-Atul Gawande in “Letting Go”, New Yorker

Ever since I joined Speaking of Faith, there has been editorial talk about wanting wise voices on death, or more specifically, end-of-life.  Recently we came across this insightful article in the New Yorker, and a follow-up interview on Fresh Air, that have bumped this up on our priority list.  In Krista’s words - “it is time for us to take this on.” 

What are your stories about approaching end-of-life, or end-of-life medical care?

Share Your Reflection



Indeed an insightful article. So much of what is offered at the end of a life usually to a terrified patient and family is misconstrued as a promise of a cure. We really need to reappraise what we are searching for.
I wrote about my family's experience with this here

Looking forward to a cogent discussion of this very timely topic.

Javier Kane, MD is one of the leading voices in pediatric end of life care. He is on the faculty at St. Jude Children's Research Hospital in Memphis, TN (www.stjude.org).

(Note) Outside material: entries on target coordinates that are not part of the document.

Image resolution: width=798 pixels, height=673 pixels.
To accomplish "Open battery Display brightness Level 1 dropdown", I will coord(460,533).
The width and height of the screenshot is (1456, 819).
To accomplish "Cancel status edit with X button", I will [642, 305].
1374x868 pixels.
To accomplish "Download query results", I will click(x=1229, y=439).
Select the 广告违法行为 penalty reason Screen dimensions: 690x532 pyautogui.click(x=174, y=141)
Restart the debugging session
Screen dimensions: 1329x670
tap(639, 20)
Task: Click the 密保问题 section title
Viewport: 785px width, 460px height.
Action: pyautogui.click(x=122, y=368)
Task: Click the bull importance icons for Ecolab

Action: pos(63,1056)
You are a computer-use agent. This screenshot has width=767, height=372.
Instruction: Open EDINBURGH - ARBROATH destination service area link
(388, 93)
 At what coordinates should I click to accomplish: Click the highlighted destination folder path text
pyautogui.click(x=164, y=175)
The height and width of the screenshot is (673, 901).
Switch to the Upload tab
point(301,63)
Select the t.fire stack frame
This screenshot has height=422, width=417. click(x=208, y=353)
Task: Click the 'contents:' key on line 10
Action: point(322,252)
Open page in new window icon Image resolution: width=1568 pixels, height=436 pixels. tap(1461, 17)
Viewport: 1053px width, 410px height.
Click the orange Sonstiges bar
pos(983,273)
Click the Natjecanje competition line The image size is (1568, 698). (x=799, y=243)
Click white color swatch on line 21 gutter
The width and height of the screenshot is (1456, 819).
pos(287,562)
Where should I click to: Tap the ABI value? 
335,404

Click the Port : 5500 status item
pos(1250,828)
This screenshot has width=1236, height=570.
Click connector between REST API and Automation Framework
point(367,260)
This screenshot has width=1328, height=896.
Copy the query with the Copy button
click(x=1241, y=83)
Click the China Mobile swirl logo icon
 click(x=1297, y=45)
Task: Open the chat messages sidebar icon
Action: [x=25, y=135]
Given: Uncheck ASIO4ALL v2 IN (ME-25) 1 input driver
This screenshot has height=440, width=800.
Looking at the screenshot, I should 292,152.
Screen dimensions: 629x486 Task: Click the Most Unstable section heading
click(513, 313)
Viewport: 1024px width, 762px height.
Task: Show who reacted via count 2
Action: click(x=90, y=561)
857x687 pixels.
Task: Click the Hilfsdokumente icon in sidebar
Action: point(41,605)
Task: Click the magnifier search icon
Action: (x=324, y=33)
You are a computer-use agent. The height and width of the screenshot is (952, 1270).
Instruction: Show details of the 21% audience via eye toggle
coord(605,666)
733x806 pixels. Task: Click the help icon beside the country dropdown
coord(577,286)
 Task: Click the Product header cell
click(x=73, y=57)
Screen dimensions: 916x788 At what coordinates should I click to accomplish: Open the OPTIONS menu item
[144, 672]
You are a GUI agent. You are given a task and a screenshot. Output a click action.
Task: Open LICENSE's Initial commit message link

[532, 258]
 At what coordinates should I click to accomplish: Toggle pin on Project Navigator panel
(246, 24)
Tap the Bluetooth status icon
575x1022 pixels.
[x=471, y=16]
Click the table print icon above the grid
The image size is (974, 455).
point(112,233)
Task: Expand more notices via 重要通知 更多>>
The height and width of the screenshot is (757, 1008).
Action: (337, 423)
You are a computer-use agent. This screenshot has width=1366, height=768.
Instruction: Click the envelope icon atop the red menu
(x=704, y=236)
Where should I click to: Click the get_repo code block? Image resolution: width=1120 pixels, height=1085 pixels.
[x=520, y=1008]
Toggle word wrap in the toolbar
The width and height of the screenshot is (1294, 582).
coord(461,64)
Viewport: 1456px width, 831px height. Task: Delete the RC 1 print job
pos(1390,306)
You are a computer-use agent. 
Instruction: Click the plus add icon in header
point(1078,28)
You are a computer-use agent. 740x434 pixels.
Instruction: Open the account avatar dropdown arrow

Gwande's piece is terrific, as are all his other articles on medicine. It does entirely lack, however, any consideration of faith or religion. While Gwande deeply examines end of life issues from the perspective of the professional, it is astounding that he fails to consider the spiritual beliefs of a dying person and how those affect end of life decisions. This is more astounding when the Coping with Cancer study that he references has performed a great deal of research on how one's faith affects their end-of-life decisions.
If/when you examine this topic, please also talk to those researchers at the Coping with Cancer study. They have looked at how one's faith affects medical choices and have found some surprising results. For example, patients do better when their spiritual caregiver is their doctor. When one's spiritual caregiver is a pastor, the patient usually has worse than normal end of life outcomes.
These kinds of intersections between faith and medical decisions (which do more to drive the outcomes of patients than any other) are the most important but are entirely neglected in Gwande's piece.
Finally, please be aware of the robust Christian tradition of ars moriendi. This tradition has long served to guide believers. I've written about this in my book, The Art of Dying: Living Fully into the Life to Come. And other writers have as well, such as John Fanestil in his book, Mrs. Hunter's Happy Death. Many Christians are giving this tradition another look in our age of extended and complicated dying.

Talking about the end of time in this body, on this earth, is sooo important. In the hospital setting - almost everyday I encounter people on the edge of death or they have had a near death experience. The really unfortunate problem is that most of the time the patient does not get to process their state of disease with anyone. The MSW staff is concerned only with getting the patient discharged to the next level of care. The Chaplains are few and sometimes they are volunteers. The MD's and RN's hardly have sitting time to discuss options and risks of various treatments. The conversation should be more than a 5 minute standing explanation -to the family and patient. It is a rare situation when a patient has approached this topic of death or life on a vent, etc - when they were healthy. Families could benefit from discussing these topics earlier in life - or at the very least - no one should be admitted in the hospital without a living will or some type of MPOA...to make sure their wishes are followed. Too often - tests, surgeries, treatments- chemo and radiation- and procedures continue to be done on patients without really informing the patients and families about the risks and benefits. What's the Prognosis - is the question to ask. And then the family can educate themselves as much as possible. Fear of the end is so sad to witness. There is so much to learn - other perspectives - from Hinduism, etc where we can have less fear of the end of this time - in this body. Take good care. Blessings to you as you educate us.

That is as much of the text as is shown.